[Assignment] Within the records below, how many lines contain "คาเฟ"? The answer is that number alone.

(Dataset entries)
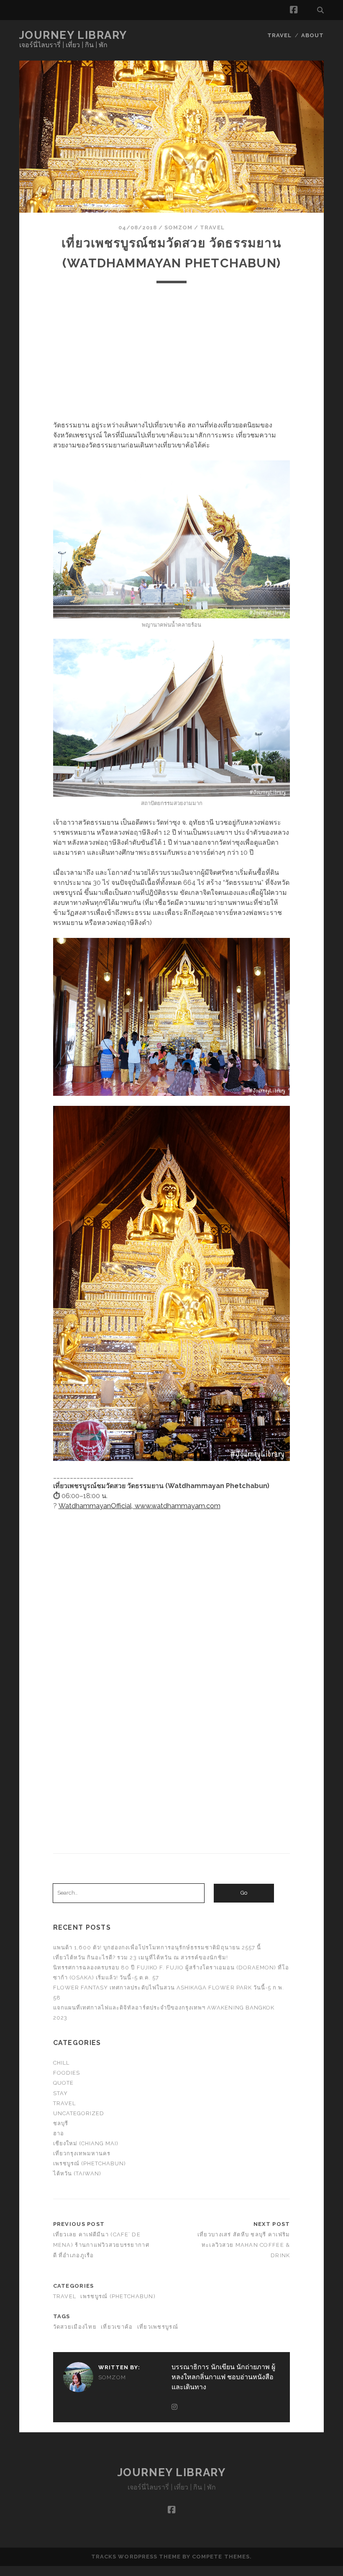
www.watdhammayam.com (177, 1506)
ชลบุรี (60, 2123)
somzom (178, 227)
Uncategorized (79, 2113)
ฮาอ (58, 2133)
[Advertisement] (171, 351)
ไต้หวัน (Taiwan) (77, 2173)
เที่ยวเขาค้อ (117, 2327)
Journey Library (73, 35)
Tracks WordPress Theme (136, 2556)
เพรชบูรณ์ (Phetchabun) (89, 2163)
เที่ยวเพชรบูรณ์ (157, 2327)
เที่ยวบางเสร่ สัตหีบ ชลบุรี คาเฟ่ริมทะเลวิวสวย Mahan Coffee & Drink (243, 2244)
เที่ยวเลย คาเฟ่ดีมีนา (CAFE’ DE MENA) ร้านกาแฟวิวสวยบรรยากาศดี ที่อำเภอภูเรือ (101, 2244)
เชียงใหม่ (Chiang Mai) (86, 2143)
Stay (60, 2093)
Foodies (66, 2073)
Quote (63, 2083)
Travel (279, 35)
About (312, 35)
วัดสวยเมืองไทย (75, 2327)
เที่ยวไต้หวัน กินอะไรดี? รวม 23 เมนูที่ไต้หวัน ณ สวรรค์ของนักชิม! (140, 1957)
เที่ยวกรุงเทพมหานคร (82, 2153)
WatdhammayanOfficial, (97, 1506)
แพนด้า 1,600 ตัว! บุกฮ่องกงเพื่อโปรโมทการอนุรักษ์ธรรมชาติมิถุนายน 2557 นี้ (157, 1947)
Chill (61, 2063)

[Answer space] 2